Updated for 2010 and in time for the holidays, here is the latest installment of my recommended books. I originally wrote this list in 2008 and again last year. I intend to keep adding to and revising it every year.  It contains seven sections: Selling, Think Like an Investor, Behavioral Investing, Economics, Stock Market History, Risk and Books for the Soul.  The first three sections are presented below and the remaining four will be presented next week. I hope you enjoy it.

In these crazy times, all one could ask for is sanity. Yes, sanity – a clear mind, free of noise, to with which to face the insanity that the volatile, noisy stock market thrusts upon us. We find ourselves glued to our computer screens or CNBC, waiting to find out what the Dow’s next tick is going to be. What do we get out of it? Only a headache and wasted time.

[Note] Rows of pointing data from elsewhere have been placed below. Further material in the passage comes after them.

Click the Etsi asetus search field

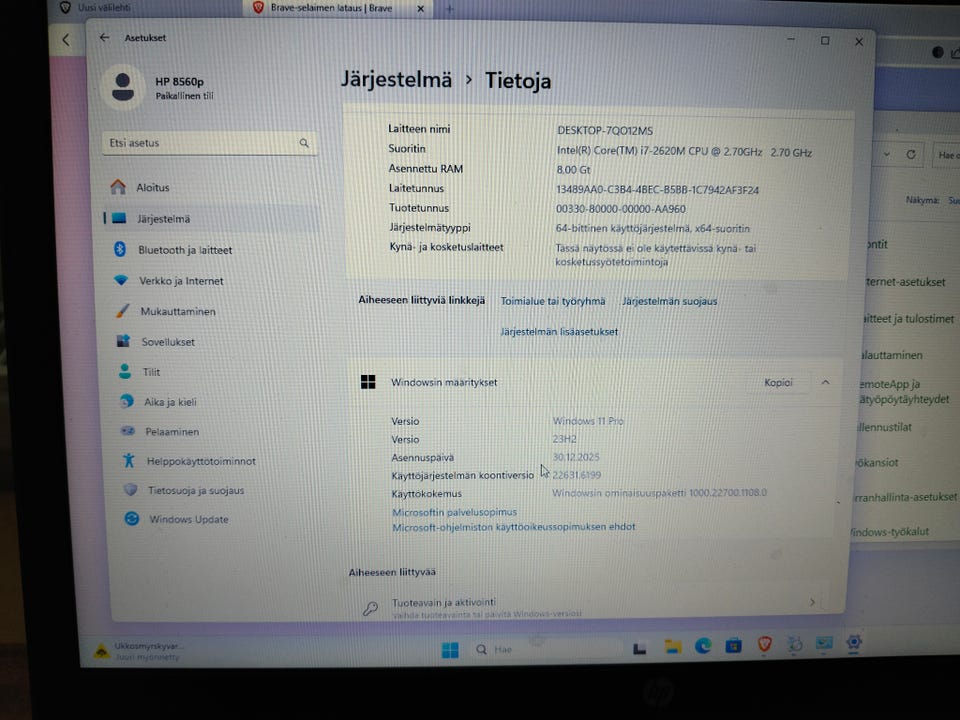[x=209, y=143]
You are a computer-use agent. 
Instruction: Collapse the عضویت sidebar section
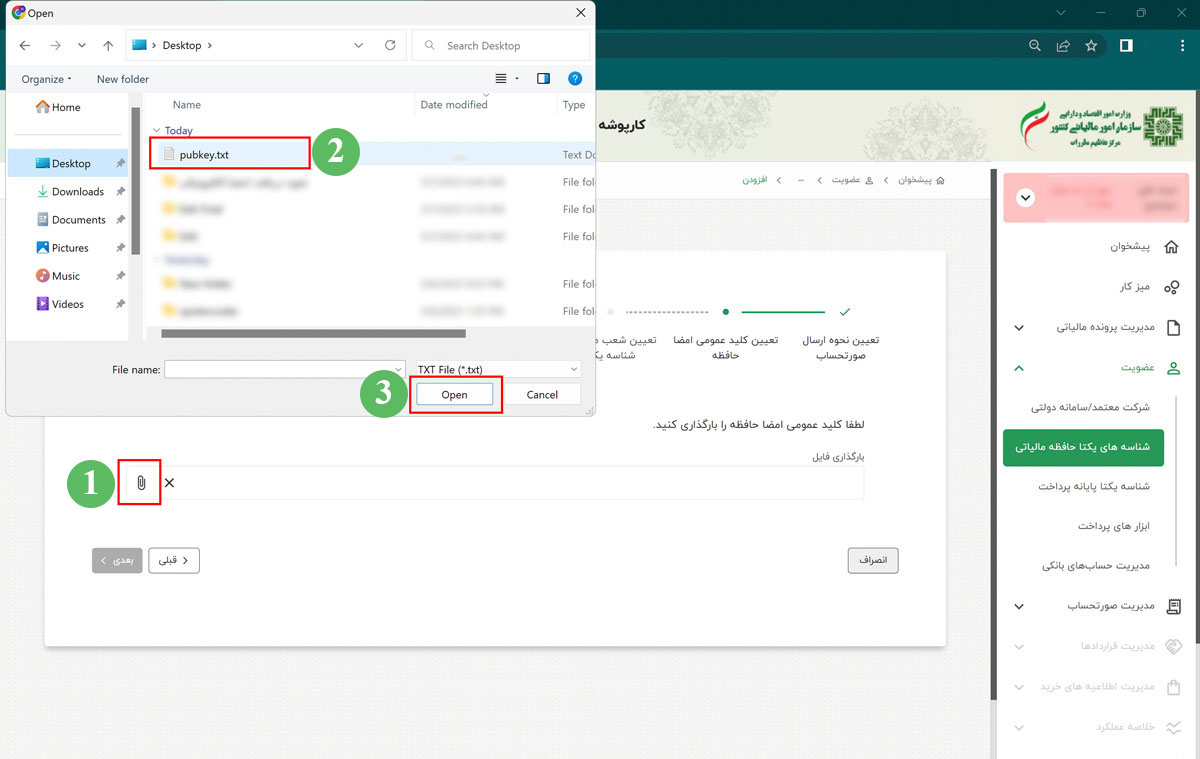1019,368
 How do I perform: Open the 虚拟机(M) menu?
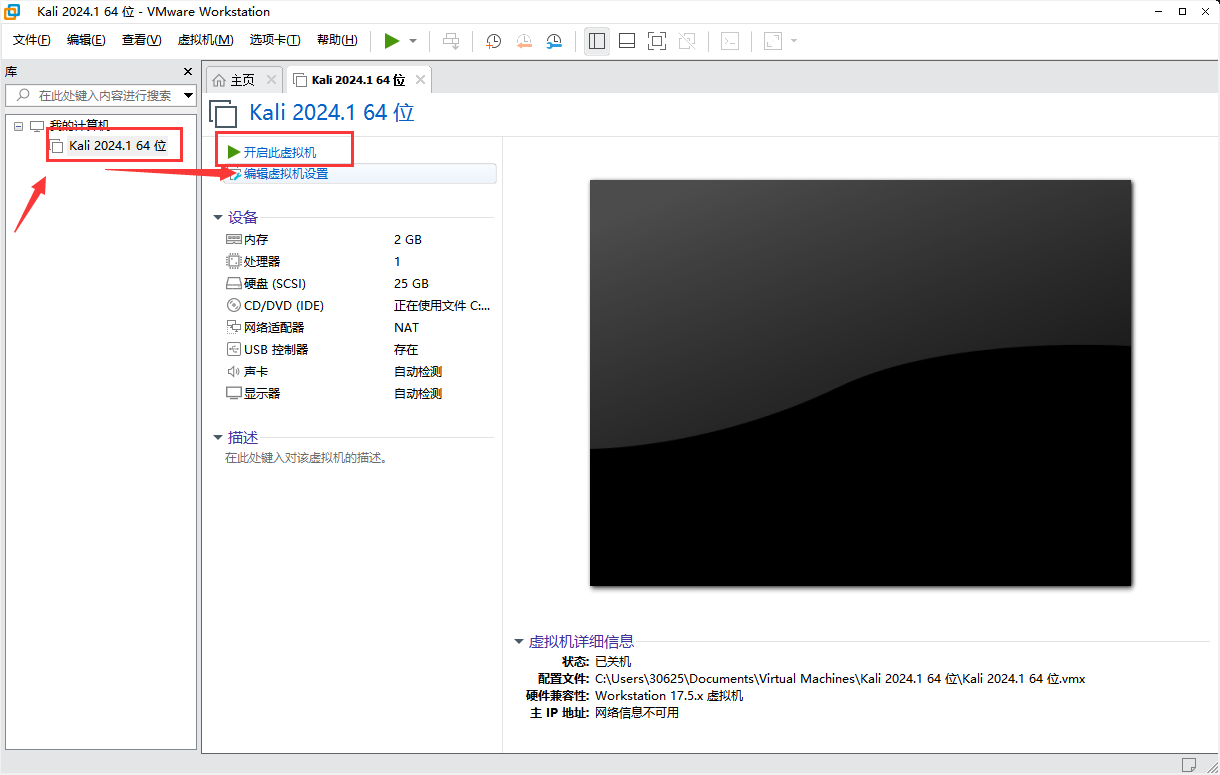(205, 40)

Here is my advice: read. Read books that will bring you sanity, the ones that will snap you back into the mindset of investor and out of being a nervous observer of the daily stock market melodrama. The following books are excellent choices and offer plenty of sanity and sage advice.

Selling

I’ll start with Its When You Sell That Counts, by Donald Cassidy, which aims to help readers recalibrate their decisions about when to sell stocks. During secular bull markets, selling is frowned upon, as buy-and-hold turns into investing religion. The investor who buys and sells is labeled as a heretic, or even worse, a trader (if you say “trader” fast enough, it sounds like “traitor”).

In secular bull markets, on average, sell decisions are not as rewarding as hold decisions, as market valuations are expanding and even the second-rate dogs of the equity markets start looking like pedigreed cocker spaniels. Every investor is now a “long-term” investor and sell becomes a four-letter word. But being a long-term investor is not about the longevity of your hold decisions; it’s an attitude. Holding a stock because you bought it is a fallacy; you should only hold a stock if its future risk-adjusted return warrants it.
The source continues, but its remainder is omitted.